(Entries on locating words and elements)
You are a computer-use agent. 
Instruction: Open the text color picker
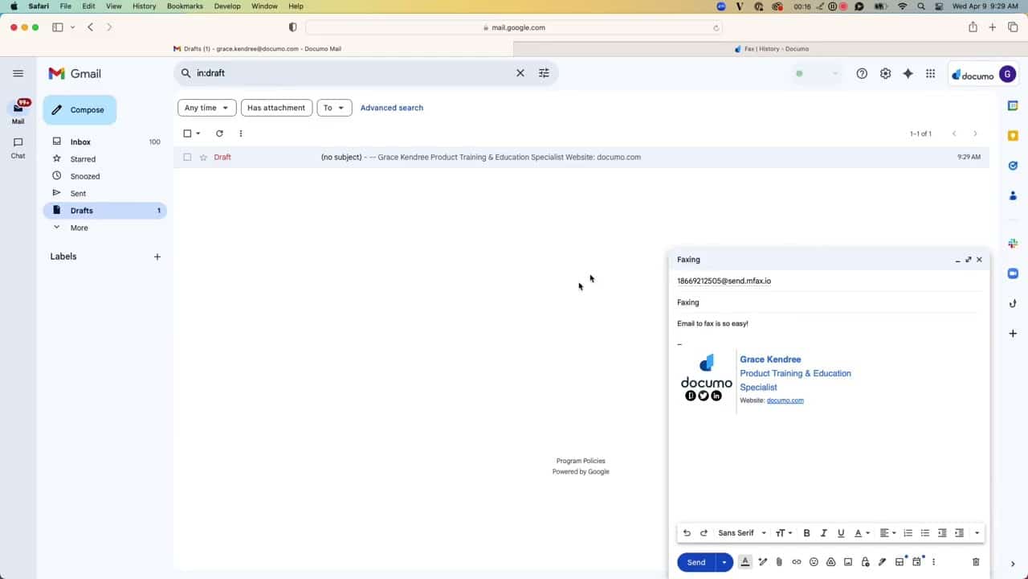coord(861,533)
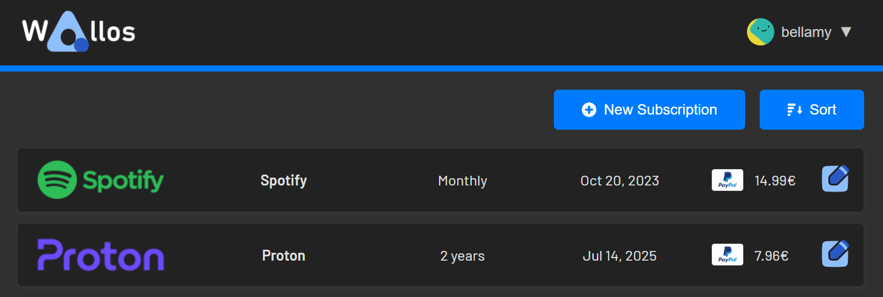This screenshot has width=883, height=297.
Task: Edit the Spotify subscription
Action: [835, 179]
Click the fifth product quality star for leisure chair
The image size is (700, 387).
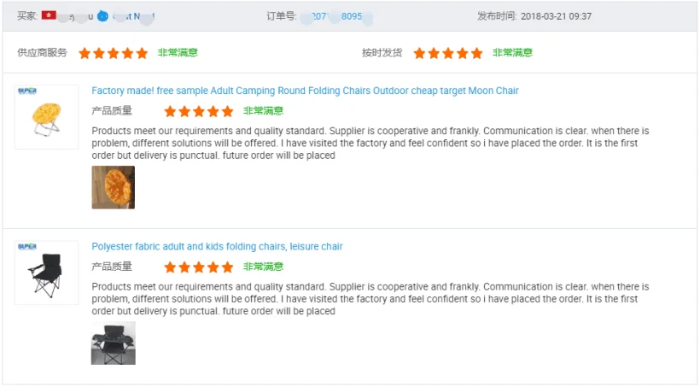[227, 267]
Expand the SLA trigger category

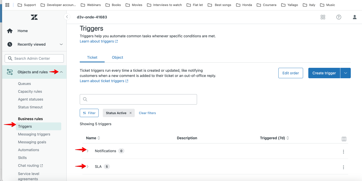click(x=88, y=167)
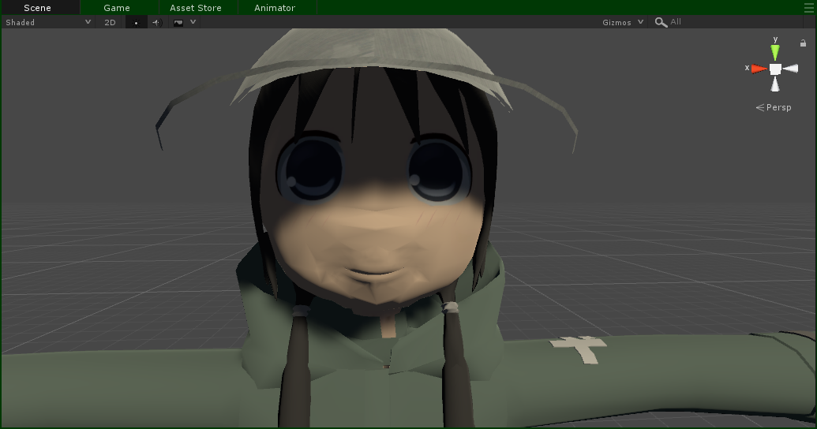Switch to the Game tab
The height and width of the screenshot is (429, 817).
(117, 8)
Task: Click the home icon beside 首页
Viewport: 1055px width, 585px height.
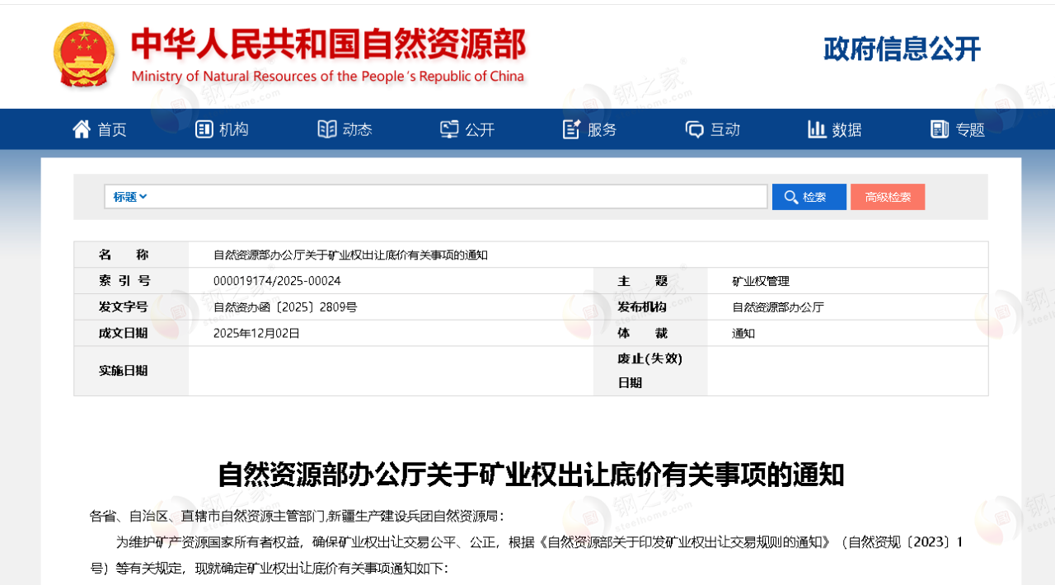Action: tap(82, 129)
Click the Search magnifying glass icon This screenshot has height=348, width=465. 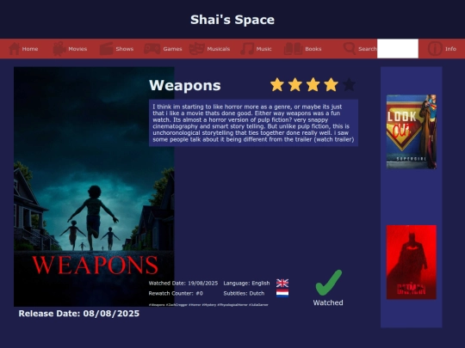point(350,48)
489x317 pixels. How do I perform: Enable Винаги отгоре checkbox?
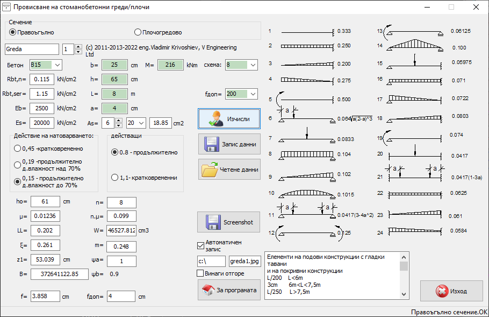point(202,274)
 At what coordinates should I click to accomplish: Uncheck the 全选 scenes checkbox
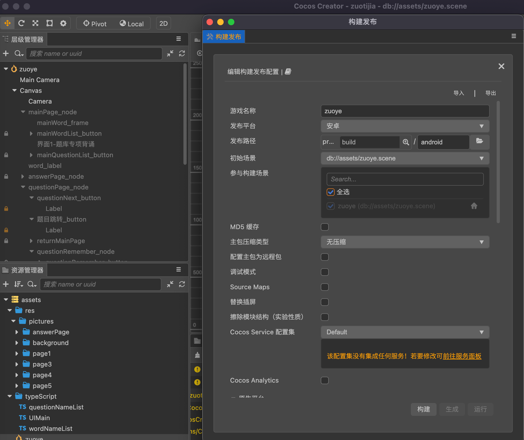[331, 192]
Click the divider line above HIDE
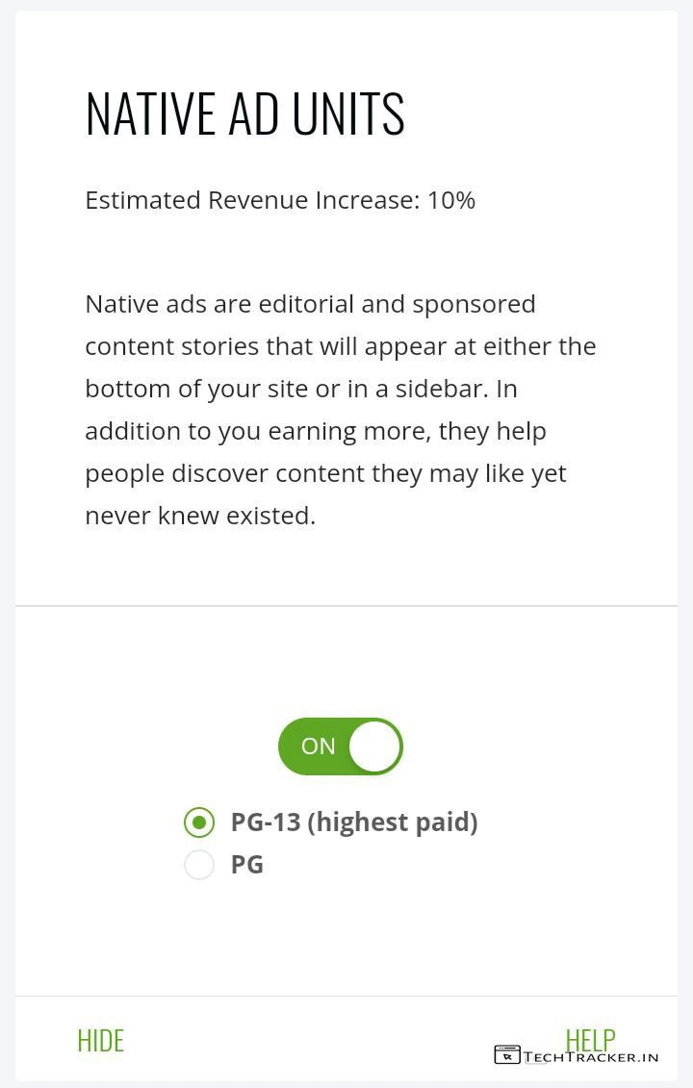The width and height of the screenshot is (693, 1088). [x=347, y=996]
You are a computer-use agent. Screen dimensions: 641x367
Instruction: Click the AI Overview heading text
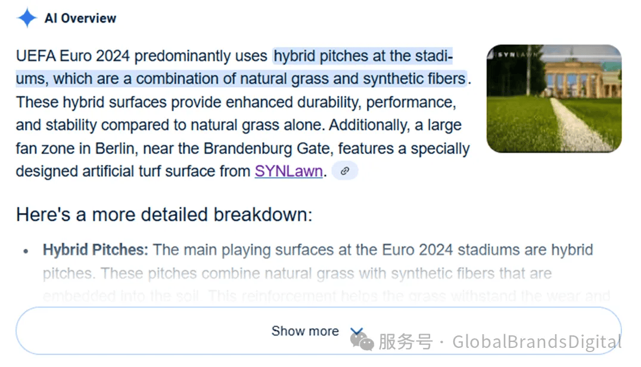[x=80, y=18]
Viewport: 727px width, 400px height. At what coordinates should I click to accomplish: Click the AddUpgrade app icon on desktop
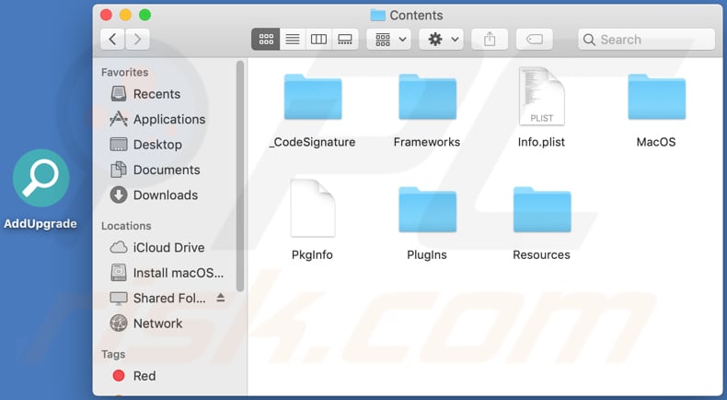point(41,178)
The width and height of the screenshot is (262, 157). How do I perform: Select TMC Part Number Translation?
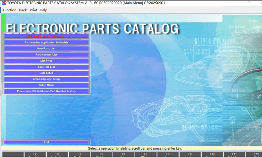click(x=46, y=36)
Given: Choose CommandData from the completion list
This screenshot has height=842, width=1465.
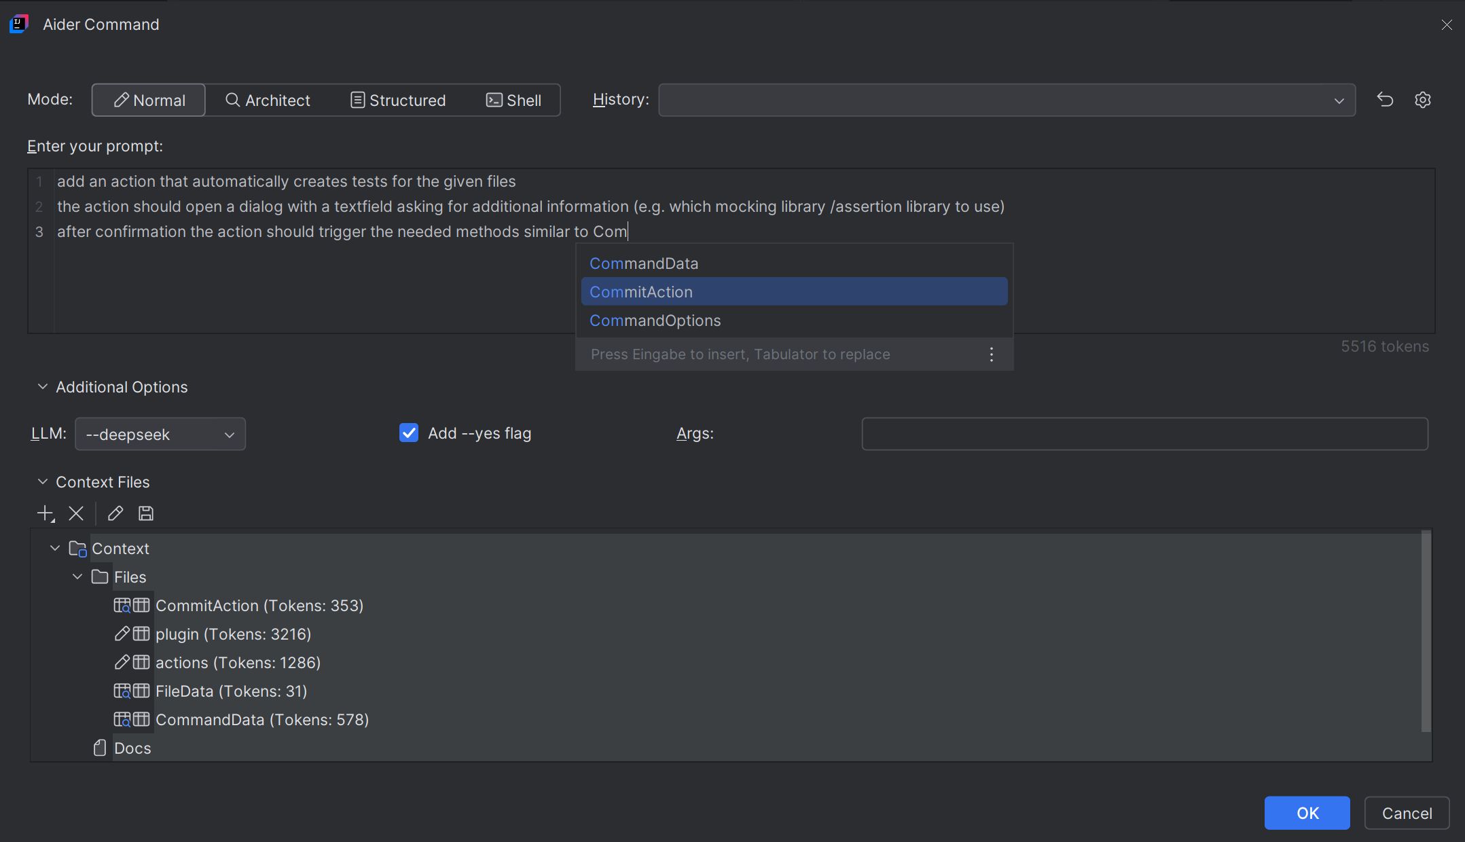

- _JOB_:
Return the lines starting at the one containing "489x317 pixels. How" and ending at the last line, omitting the pictures.

- _COMPLETE RESPONSE_:
489x317 pixels. How do I perform: Enable Винаги отгоре checkbox?
point(202,274)
 At what coordinates should I click to accomplish: Uncheck the 全选 scenes checkbox
[331, 192]
Click the divider line above HIDE
The width and height of the screenshot is (693, 1088). [x=347, y=996]
You are a computer-use agent. Screen dimensions: 641x367
Instruction: Click the AI Overview heading text
[x=80, y=18]
Viewport: 727px width, 400px height. At what coordinates should I click to accomplish: Click the AddUpgrade app icon on desktop
point(41,178)
The width and height of the screenshot is (262, 157). How do I perform: Select TMC Part Number Translation?
click(x=46, y=36)
Given: Choose CommandData from the completion list
This screenshot has height=842, width=1465.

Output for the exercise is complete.